**Problem set**.
a) In the blog excerpt, copy the text from "for gene_name, data" up to and including "it by hand.".
b) According to the blog excerpt, which two measures did the writer use to compare genes against the gene of interest?

++++ Provided passage ++++

I return it as a string, so I can load it into Python code with:


    data = json.loads(json_data)


Analysis

From this point on all I needed to do was read the CSV, and produce a ranked list.

To experiment with different ranking methods, I drew the top 3 (co-activators) and bottom 3 (inhibitors) as green and red line graphs, so I could verify them by eye. I sent my initial results immediately, then using feedback and known positives, adjusted methods to find somethign that works.

I ended up using pearson and euclidean distance for genes vs gene of interest:


    for gene_name, data in df.iteritems():
        (r, _) = pearsonr(gene, data)
        pearson_df.loc[gene_name, column] = r 

        diff = gene - data
        euclidean_df.loc[gene_name, column] = sum(diff * diff)

Then write them out to two separate CSV files. I also wrote the sorted rank orders to a file, and their sum, and sorted by that to get the combination of the two. The methods put known genes in the right place, and produced some promising candidates for further investigation.


Victory conditions

Nothing here is particularly hard, and the lab-head could have pulled a PhD student aside and have them spend a day or two to do this manually. Bringing in a bioinformatician would ONLY be worth it if I was much faster and better than doing it by hand.

This gives straight forward winning conditions, of basically being fast.

The process isn't pretty: Bash scripts, pulling apart HTML with regular expressions, loading a string into Python data structures, eyeballing graphs to tune algorithms... but it was fast, so it was a success: A little bit of bioinformatician time saves a lot of biologist time, and gets them a bit closer to their discoveries. And isn't that what it's all about?

Friday, 17 October 2014

Academic lack of laziness

Almost everyone who works in academia was a very good student. This is intrinsic to the whole institution, but I would argue the "good student" mentality is not always the best for research.

++++ Data listing ++++

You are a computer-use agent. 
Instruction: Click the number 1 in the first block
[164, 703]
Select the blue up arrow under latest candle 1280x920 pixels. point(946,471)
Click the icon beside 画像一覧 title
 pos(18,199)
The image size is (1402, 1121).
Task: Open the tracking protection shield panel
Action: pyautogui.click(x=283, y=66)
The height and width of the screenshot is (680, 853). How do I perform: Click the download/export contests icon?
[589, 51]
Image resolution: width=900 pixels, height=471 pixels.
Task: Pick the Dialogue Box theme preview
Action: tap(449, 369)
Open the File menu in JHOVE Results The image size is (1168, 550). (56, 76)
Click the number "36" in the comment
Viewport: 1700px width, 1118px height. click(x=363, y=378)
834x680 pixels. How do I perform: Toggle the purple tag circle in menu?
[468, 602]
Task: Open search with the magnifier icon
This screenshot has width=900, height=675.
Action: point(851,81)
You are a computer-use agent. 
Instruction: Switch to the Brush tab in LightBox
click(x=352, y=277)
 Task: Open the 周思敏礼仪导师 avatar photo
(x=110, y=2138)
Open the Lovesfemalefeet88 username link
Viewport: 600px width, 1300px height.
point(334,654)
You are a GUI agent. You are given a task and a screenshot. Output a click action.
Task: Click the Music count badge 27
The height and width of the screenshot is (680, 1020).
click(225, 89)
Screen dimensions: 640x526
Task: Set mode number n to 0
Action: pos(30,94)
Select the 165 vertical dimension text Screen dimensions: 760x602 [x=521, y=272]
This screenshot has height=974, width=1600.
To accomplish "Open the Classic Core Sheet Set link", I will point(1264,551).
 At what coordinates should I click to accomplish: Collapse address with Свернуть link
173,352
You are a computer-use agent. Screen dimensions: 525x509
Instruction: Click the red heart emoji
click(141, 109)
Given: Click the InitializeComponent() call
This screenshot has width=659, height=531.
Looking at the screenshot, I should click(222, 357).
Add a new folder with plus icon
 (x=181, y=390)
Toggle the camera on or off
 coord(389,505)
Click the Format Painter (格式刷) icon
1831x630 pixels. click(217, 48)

++++

**List of answers**.
a)
for gene_name, data in df.iteritems():
        (r, _) = pearsonr(gene, data)
        pearson_df.loc[gene_name, column] = r 

        diff = gene - data
        euclidean_df.loc[gene_name, column] = sum(diff * diff)

Then write them out to two separate CSV files. I also wrote the sorted rank orders to a file, and their sum, and sorted by that to get the combination of the two. The methods put known genes in the right place, and produced some promising candidates for further investigation.


Victory conditions

Nothing here is particularly hard, and the lab-head could have pulled a PhD student aside and have them spend a day or two to do this manually. Bringing in a bioinformatician would ONLY be worth it if I was much faster and better than doing it by hand.

b) Pearson and Euclidean distance.